I realized that the authorities, how they catch you is they
follow the money and if they're going to follow the money to a
dead end, for example they go to a bank and they say "Who owns
this bank account?"
and it's Polly Prostitute address unknown, it's going to
be awfully hard to find her.
And about the same person who has the post office box and the
DBA, it's going to be awfully hard to find that person.
When the checks would come to the mail drop address, I would
sneak over there like 2 or 3 in the morning, because you know,
you get a key to the front door and a key to the box, and I'd
make sure nobody was around.
I'd get the checks out and then I would put the checks in the
night depository so that nobody would ever see me.
I'd put on my surgical gloves because you know that paper
gives off a very good fingerprint.
After money was deposited into one account, a check would be
written and put into another one and another one so if the
authorities were to follow me they would have to go from bank
to bank to bank and law enforcement agents do not like
to work.
The longer you make them work, the harder you make them work,
the more they are going to go on to another case, especially in a
big city like Los Angeles.
I would purchase stock through company checks and then have
that converted into cash by selling the stock and having the
check made out to a person who would then cash the check.
So what you would do is you would receive my check.
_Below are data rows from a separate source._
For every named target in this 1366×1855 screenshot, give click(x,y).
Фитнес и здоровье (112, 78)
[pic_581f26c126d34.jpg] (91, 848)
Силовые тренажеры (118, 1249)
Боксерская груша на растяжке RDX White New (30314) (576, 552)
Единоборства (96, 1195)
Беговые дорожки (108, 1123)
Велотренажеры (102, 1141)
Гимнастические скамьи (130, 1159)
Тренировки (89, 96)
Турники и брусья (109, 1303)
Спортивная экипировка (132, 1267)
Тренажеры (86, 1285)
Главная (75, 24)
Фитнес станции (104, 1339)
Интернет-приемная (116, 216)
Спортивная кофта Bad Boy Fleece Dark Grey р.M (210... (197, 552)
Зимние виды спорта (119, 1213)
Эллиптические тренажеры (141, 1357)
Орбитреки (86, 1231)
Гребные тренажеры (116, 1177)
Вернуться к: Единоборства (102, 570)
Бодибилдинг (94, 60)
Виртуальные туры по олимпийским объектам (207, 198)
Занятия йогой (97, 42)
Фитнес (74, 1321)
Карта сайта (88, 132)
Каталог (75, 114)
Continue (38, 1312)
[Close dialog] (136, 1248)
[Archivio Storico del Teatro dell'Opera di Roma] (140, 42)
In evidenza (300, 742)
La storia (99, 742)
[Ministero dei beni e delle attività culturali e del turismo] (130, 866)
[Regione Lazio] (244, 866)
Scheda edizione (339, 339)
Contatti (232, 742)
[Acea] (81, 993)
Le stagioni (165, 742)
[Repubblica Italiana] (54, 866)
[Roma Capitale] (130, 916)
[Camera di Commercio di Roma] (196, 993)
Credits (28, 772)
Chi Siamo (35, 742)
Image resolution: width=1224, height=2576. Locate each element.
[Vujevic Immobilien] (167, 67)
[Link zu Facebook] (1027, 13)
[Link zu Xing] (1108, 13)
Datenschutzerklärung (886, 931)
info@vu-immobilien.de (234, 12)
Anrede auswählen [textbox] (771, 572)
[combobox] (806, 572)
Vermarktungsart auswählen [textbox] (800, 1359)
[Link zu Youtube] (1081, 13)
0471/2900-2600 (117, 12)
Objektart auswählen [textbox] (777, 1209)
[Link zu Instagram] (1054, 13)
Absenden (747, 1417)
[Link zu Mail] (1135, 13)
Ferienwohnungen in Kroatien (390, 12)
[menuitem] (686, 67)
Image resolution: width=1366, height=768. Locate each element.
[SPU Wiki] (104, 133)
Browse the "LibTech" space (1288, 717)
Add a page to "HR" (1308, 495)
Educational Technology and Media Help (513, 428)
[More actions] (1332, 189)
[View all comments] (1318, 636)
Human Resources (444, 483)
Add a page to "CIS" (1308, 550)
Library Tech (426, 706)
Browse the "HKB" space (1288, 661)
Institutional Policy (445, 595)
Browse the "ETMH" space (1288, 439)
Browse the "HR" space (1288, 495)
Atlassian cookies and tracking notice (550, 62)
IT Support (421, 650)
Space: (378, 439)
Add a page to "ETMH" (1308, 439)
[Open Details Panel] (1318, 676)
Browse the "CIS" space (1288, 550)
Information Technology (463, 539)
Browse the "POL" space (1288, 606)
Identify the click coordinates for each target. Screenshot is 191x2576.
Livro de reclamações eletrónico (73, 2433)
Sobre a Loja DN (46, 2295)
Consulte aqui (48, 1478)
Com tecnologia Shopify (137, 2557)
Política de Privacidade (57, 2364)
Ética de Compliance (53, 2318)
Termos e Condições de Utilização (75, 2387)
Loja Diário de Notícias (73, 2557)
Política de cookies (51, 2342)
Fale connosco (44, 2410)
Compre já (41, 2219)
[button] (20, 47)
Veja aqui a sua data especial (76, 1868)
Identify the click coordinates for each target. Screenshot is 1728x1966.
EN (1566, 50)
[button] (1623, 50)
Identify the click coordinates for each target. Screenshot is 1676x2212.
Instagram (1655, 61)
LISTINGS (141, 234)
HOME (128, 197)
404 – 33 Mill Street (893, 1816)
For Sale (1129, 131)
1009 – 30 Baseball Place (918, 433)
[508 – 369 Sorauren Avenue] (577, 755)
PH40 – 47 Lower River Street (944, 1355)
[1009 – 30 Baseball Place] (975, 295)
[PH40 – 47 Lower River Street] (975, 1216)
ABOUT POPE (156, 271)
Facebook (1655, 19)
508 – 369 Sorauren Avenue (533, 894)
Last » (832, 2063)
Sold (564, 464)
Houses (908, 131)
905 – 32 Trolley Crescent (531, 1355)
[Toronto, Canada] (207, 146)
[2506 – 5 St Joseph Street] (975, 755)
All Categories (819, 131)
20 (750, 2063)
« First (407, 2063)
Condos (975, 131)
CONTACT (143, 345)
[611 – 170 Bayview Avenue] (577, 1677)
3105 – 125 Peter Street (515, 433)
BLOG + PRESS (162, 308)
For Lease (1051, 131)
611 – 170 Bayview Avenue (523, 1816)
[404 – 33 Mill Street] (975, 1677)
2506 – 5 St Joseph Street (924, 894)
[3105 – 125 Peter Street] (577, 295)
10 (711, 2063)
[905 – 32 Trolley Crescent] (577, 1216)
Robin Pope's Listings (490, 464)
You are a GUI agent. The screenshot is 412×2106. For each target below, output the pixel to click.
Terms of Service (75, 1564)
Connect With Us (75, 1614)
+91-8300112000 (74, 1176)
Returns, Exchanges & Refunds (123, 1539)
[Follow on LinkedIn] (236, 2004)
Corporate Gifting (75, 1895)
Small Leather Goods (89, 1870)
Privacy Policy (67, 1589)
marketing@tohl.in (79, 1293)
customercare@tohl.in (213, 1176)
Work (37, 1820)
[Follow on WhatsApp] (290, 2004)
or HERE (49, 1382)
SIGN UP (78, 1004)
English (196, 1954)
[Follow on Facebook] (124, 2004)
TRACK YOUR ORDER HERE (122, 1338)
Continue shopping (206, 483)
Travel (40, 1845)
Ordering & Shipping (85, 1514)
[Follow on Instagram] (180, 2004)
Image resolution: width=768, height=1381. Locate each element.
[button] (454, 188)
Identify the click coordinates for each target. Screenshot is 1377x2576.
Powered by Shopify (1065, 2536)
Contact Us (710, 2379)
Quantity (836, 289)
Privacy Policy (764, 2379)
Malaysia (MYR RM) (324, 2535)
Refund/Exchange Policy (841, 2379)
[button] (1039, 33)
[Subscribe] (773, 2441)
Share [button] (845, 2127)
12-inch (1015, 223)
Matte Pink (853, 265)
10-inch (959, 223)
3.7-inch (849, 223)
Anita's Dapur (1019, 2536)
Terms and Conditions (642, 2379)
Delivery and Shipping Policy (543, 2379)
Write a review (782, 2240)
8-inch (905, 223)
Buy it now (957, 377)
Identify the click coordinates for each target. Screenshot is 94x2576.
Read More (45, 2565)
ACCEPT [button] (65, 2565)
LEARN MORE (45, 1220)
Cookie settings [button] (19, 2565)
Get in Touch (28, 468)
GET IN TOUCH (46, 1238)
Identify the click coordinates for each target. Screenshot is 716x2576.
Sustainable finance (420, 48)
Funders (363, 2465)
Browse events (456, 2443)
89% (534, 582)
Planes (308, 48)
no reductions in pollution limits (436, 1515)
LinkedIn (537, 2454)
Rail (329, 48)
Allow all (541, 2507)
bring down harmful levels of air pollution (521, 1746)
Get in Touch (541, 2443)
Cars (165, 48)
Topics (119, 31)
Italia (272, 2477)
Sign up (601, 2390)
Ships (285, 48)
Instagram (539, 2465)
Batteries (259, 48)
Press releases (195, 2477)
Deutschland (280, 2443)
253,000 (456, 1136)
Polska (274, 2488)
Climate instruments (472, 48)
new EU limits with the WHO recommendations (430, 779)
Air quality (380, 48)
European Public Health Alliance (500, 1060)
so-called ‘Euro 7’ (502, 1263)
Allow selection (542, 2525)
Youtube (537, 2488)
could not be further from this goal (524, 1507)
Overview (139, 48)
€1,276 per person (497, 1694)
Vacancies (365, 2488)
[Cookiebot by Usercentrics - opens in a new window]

I'd buy stock, let's say in Microsoft or a solid company and
then after a little while I would sell all the stock, maybe
leaving a little bit of it left.
Well the stock brokerage firm would write a check to anyone
you want to for the sale of the stock, whatever you had in your
account.
That could go into one account and that account could write a
check into another account and it just makes the trail a lot
harder to find.
You find a branch manager at your bank and you befriend him
and you offer him amounts of cash that when you come in and
cash a check or receive cash, $80,000 or $100,000 that he's
going to lose that report or not file one.